As of 2020, streaming services boasted approximately 191 million active U.S. subscriptions . Streaming platform Roku's (ROKU -1.05%) slick interface provides viewers access to these services -- but it's now evolving, bringing its own Roku Channel to the forefront. In this new game of chess between Roku and its content partners, investors need to know the risks involved, as well as the potential rewards ahead.
Neutrality and the rise of Roku
Today, Roku's platform commands roughly 38% market share of TVs in the United States. In its earlier days, Roku focused on delivering an interface for streaming services through its streaming sticks, or by getting television brands to adopt its smart TV operating system.
Roku's interface was simple, giving consumers an all-in-one means to watch Netflix, Hulu, and other favorite streaming services. For content providers, Roku provided a turnkey distribution model. Roku was solely a distribution platform for streaming services, posing no competitive threats for its streaming-service partners.
As Roku's market share has climbed, its growing status as a major "gatekeeper" to streaming audiences has given Roku leverage over those very same content providers. In recent years, Roku has gotten into negotiation battles with AT&T over HBO Max, Comcast over Peacock, and most recently, Google over YouTube TV.
While the dispute with Google is ongoing, AT&T and Comcast eventually caved and struck deals to gain access to Roku's platform. The narrative has slowly shifted from Roku needing content partners to content producers needing Roku's audience. Even Apple has quietly sought help for its own streaming service, buying a button on Roku's TV remote.

## REQUIRED ACTION 1
Rewrite the paragraph of the Roku article beginning "While the dispute with Google is ongoing" as a short bulleted list, keeping its main facts.
## REQUIRED ACTION 2
List every company that the Roku article says Roku has had a negotiation battle with, together with the streaming service involved in each case.

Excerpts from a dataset
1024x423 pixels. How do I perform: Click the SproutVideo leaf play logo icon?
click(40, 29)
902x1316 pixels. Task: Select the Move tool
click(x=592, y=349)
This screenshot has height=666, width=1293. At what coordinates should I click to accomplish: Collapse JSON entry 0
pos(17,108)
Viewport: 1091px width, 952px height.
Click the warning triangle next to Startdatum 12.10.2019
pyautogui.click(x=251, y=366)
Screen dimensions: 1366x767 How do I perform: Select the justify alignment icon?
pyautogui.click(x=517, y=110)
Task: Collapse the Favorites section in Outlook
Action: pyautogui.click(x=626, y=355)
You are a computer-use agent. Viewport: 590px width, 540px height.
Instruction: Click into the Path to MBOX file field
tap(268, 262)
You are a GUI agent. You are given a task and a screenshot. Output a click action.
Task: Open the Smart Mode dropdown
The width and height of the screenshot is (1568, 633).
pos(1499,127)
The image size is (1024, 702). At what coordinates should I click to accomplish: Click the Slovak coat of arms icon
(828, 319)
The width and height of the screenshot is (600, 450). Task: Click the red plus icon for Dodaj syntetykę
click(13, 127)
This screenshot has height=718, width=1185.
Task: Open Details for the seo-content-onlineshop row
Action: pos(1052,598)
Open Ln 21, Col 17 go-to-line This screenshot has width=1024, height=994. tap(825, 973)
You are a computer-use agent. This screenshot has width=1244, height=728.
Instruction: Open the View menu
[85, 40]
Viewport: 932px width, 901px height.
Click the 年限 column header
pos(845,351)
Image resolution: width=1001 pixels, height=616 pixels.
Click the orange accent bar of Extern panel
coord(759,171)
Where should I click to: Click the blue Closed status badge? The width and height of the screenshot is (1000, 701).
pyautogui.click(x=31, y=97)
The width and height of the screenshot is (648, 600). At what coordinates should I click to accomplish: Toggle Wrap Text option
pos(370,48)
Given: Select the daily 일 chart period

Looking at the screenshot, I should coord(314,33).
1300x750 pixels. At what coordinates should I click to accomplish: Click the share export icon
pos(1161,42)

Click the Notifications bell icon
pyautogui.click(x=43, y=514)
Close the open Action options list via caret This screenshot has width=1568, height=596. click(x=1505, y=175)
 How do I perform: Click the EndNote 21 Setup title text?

## WRITTEN REPLY 1
- Roku's dispute with Google is still ongoing.
- AT&T and Comcast eventually gave in and struck deals to gain access to Roku's platform.
- The narrative has shifted from Roku needing content partners to content producers needing Roku's audience.
- Apple has sought help for its own streaming service by buying a button on Roku's TV remote.

## WRITTEN REPLY 2
- AT&T, over HBO Max
- Comcast, over Peacock
- Google, over YouTube TV